Kini, duduk berdua mereka di atas balkon dengan bersila pada lantai kayu. Di hadapan sudah ada jamu jahe buatan Arion dan sepotong kue yang ia berikan kepada pria itu. Senang rasanya bahwa Arion menyendokkan kue ke mulut, lalu mengangguk ketika menyicipi, pertanda tidak ada yang bermasalah mengenai rasa.

"Lo kenapa ada di rumah Kak Adit?"

"Rumah pacar lo itu?" tanya Arion. "Gue gitaris band si Adit."

"Apa lo bilang? Dia bukan pacar gue!" Freya menyicipi jamu jahe. Lidahnya terasa pedas sekarang. "Gue minta maaf karena ninggalin lo di sana. Semuanya udah jelas ... kita benar-benar orang yang harus tetap di belakang."

"Gue minta maaf juga karena enggak ngejenguk lo. Jujur, gue sama terpukulnya dengan lo. Karin udah netapin hati untuk seseorang. Gue sama sekali enggak tahu kalau mereka punya hubungan. Enggak mungkin kalau udah begitu mereka enggak pacaran."

Freya memahami sangat perasaan pada Arion. Mereka sama, merengkuh patah hati di waktu yang bertepatan. Tepat di kala tangan yang tidak terduga itu tergenggam satu sama lain, mereka hanya berupa kepingan-kepingan hati yang terbuang. Mungkin getir lutut Arion yang mengejarnya waktu itu, sama persis seperti Freya rasakan. Hanya saja, ia masih bisa tetap terlihat tenang untuk saat ini.

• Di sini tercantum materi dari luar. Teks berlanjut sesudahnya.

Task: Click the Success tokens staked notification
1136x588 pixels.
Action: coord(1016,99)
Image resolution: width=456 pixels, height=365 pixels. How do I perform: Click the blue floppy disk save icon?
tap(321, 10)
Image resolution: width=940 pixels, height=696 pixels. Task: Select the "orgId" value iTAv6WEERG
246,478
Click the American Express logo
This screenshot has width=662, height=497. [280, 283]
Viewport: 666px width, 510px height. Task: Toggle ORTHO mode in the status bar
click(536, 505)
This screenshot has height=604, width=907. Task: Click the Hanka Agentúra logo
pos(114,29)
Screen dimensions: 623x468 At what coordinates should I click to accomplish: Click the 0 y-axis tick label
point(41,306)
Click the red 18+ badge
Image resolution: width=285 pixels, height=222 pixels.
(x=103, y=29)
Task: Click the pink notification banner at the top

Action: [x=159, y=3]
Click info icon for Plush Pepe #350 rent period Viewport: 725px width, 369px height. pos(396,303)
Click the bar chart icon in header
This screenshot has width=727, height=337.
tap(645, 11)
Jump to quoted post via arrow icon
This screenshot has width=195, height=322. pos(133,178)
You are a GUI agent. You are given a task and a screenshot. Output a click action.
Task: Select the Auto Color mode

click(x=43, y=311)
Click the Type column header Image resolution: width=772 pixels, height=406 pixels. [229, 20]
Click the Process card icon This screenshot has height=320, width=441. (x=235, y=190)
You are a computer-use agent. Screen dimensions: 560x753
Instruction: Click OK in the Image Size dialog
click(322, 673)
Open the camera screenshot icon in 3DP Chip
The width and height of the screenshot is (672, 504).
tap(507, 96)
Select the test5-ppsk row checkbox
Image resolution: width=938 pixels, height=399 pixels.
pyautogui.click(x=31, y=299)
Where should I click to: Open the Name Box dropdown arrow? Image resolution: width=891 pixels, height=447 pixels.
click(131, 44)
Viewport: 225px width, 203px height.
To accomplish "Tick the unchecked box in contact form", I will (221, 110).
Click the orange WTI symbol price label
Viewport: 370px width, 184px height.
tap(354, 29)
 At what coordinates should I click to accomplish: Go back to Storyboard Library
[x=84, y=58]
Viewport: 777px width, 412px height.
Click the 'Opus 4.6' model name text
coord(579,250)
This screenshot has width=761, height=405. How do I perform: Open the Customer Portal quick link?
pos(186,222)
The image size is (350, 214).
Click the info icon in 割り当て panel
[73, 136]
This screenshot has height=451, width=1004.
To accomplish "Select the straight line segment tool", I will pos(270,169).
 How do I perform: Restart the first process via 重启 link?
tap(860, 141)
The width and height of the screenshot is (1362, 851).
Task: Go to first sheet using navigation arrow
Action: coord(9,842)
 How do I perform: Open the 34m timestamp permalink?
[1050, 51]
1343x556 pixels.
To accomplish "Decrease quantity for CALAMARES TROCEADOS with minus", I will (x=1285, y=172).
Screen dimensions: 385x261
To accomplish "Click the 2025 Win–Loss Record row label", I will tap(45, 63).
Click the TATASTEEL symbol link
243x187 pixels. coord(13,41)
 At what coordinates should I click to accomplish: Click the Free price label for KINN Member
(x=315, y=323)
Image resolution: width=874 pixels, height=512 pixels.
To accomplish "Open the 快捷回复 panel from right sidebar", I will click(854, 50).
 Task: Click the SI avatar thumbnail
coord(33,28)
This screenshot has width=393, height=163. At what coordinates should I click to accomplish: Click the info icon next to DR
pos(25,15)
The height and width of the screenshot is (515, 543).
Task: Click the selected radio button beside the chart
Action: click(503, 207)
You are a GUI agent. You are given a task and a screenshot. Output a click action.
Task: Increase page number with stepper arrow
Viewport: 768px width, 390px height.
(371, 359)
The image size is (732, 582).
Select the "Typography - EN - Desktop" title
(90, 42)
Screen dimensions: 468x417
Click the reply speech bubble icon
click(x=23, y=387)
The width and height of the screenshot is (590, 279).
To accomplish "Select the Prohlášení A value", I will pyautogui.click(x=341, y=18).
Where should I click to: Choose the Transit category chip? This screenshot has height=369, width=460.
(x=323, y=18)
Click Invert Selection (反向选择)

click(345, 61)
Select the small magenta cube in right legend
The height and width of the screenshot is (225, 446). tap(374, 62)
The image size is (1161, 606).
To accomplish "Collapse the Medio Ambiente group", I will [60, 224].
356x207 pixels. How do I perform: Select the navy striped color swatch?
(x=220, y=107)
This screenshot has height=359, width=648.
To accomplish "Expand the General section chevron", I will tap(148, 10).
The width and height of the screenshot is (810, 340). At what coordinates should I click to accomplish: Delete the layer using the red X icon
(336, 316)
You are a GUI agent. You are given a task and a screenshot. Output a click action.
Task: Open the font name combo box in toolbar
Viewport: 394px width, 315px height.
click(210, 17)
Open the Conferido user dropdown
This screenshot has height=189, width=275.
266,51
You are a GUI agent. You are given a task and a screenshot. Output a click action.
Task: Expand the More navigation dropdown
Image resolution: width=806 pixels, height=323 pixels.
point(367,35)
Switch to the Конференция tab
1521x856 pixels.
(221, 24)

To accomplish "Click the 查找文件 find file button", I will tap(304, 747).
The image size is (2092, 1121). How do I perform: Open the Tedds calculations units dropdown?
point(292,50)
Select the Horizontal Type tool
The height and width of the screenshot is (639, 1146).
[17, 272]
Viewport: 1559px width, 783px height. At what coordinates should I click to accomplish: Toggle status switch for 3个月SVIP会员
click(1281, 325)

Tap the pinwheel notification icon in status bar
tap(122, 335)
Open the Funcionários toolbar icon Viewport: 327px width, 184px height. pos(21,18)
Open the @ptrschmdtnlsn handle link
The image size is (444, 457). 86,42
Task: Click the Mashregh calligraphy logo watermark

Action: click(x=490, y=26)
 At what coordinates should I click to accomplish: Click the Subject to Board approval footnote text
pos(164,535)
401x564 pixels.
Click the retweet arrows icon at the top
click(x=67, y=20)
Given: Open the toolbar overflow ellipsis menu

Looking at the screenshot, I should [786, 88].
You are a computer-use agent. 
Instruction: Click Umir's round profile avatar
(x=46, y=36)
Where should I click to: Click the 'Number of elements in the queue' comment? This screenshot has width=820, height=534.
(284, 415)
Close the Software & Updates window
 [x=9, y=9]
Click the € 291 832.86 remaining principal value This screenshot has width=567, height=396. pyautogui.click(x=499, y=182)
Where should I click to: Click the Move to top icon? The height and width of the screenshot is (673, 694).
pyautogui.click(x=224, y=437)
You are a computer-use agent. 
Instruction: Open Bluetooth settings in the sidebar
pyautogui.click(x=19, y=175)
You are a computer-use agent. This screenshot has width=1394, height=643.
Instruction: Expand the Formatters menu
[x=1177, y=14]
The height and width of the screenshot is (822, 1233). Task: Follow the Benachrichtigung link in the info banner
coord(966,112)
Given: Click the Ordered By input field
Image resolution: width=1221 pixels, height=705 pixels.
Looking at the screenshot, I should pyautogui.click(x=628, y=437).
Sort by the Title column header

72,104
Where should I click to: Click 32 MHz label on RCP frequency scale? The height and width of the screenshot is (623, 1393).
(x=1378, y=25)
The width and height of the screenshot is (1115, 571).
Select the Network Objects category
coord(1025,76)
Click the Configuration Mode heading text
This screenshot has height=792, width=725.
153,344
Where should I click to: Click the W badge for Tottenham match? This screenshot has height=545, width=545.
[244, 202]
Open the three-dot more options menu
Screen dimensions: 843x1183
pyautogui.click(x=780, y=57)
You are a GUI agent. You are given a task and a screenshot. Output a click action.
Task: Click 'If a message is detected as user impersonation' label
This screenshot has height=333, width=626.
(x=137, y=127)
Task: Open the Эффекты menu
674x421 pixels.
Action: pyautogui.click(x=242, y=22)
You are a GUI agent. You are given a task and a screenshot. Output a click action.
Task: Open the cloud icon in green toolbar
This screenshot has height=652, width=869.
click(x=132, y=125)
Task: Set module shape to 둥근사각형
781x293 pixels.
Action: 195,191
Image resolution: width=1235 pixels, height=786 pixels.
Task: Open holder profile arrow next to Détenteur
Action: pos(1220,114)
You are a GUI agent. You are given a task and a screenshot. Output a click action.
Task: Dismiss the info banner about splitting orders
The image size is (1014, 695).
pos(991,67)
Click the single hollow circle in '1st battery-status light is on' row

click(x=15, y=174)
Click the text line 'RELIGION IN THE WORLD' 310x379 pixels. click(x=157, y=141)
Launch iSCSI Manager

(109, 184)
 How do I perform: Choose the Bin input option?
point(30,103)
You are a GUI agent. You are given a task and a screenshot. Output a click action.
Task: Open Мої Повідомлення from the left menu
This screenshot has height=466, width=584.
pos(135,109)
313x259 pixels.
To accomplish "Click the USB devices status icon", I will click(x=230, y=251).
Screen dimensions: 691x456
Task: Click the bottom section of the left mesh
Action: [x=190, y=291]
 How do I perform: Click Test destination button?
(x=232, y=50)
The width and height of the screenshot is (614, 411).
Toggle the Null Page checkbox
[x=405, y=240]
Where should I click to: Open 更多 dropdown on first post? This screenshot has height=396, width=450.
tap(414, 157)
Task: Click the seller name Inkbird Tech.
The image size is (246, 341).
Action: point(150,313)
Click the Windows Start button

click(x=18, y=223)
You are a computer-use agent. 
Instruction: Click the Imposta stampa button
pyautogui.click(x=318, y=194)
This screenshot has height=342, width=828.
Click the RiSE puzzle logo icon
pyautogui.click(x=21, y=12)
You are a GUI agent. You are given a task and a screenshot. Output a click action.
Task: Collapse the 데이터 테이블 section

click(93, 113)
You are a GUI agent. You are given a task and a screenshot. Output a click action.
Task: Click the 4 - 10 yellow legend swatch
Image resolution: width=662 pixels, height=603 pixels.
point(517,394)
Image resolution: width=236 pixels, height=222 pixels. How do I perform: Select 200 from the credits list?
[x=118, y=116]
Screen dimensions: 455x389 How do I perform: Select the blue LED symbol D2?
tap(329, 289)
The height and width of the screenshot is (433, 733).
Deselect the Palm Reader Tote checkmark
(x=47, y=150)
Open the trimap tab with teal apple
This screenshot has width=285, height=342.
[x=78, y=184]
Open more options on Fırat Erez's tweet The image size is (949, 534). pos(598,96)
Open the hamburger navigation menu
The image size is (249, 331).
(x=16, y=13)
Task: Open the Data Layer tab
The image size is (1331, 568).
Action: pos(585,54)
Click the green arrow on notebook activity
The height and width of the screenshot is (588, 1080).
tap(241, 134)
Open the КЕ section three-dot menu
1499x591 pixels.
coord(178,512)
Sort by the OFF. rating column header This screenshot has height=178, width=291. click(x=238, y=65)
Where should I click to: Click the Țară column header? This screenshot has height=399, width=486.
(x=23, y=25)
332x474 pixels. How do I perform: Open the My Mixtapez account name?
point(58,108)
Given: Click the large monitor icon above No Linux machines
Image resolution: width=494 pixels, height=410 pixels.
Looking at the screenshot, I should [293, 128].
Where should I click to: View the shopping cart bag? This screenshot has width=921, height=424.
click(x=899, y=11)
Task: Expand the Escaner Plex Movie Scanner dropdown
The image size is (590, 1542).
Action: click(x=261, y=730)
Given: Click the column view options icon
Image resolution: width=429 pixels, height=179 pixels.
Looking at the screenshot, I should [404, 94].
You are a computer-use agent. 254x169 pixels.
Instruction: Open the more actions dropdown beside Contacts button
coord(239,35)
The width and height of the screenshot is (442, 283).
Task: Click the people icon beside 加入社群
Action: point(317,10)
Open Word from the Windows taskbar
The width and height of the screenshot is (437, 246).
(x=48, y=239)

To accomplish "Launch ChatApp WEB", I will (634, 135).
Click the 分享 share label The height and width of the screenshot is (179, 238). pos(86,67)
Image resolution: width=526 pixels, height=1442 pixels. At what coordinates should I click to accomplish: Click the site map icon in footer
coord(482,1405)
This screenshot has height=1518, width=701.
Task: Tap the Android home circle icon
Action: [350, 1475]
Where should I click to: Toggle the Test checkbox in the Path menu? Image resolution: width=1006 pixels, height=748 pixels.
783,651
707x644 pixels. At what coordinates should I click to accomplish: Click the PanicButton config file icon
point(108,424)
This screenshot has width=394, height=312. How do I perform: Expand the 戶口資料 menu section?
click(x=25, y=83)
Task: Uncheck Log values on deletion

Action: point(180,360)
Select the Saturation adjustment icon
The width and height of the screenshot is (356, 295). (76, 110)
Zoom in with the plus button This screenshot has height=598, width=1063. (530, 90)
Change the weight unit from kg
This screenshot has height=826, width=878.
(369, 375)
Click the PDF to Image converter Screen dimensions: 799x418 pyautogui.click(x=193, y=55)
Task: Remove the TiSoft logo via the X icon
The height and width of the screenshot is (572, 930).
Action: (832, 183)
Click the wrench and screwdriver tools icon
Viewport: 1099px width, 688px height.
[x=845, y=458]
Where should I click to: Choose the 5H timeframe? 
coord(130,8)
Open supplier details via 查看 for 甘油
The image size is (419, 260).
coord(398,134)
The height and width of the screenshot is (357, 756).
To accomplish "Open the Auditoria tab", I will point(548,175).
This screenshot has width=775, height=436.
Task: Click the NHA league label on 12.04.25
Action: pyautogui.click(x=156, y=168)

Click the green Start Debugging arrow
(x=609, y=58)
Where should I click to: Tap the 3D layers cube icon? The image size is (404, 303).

"Kita sama-sama enggak ada harapan. Cinta kita sama-sama bertepuk sebelah tangan. Jadilah pacar gue, kita lupakan masing-masing dari masalah kita." Freya dengan serius mengatakannya. Entah mengapa, momen membawanya untuk mengungkap itu, meskipun bukan dari perasaannya sendiri. Tidaklah cinta yang membawanya untuk mengungkap keingingan, melainkan kata resah yang masih bertahan di dalam hati.

Tangan Arion berhenti menyuap kue. Ia letakkan sendoknya di atas piring, lalu mengubah posisi duduk yang serius. "Sebutkan alasan yang tepat buat kita pacaran. Kita enggak saling cinta."

Air mata Freya menetes dalam aliran yang kecil. "Memang kita enggak saling cinta, tapi kita bisa saling mengisi kosongnya hati. Kita cuma butuh tempat buat ngelupain perasaan. Kenapa enggak kita coba sampai kita menemukan hati yang baru."

"Lo tahu hubungan itu harus berdasarkan rasa suka?"

Freya mengangguk tegas. Benar, perasaan harus menjadi pondasi dalam hubungan. "Iya, benar. Tapi, gue pengen banget ngelupain cinta pertama gue. Meskipun nanti gue enggak bisa cinta sama lo, setidaknya gue bisa ngelupain Raka."

Tangan Arion menempel pada pipi Freya yang teraliri air mata. "Gue enggak bisa karena lo adalah temen gue. Lo lebih penting daripada seorang pacar. Jika lo butuh gue, gue bakalan selalu ada. Ingat itu ...."

Untuk pertama kalinya, Freya ditolak oleh seorang pria.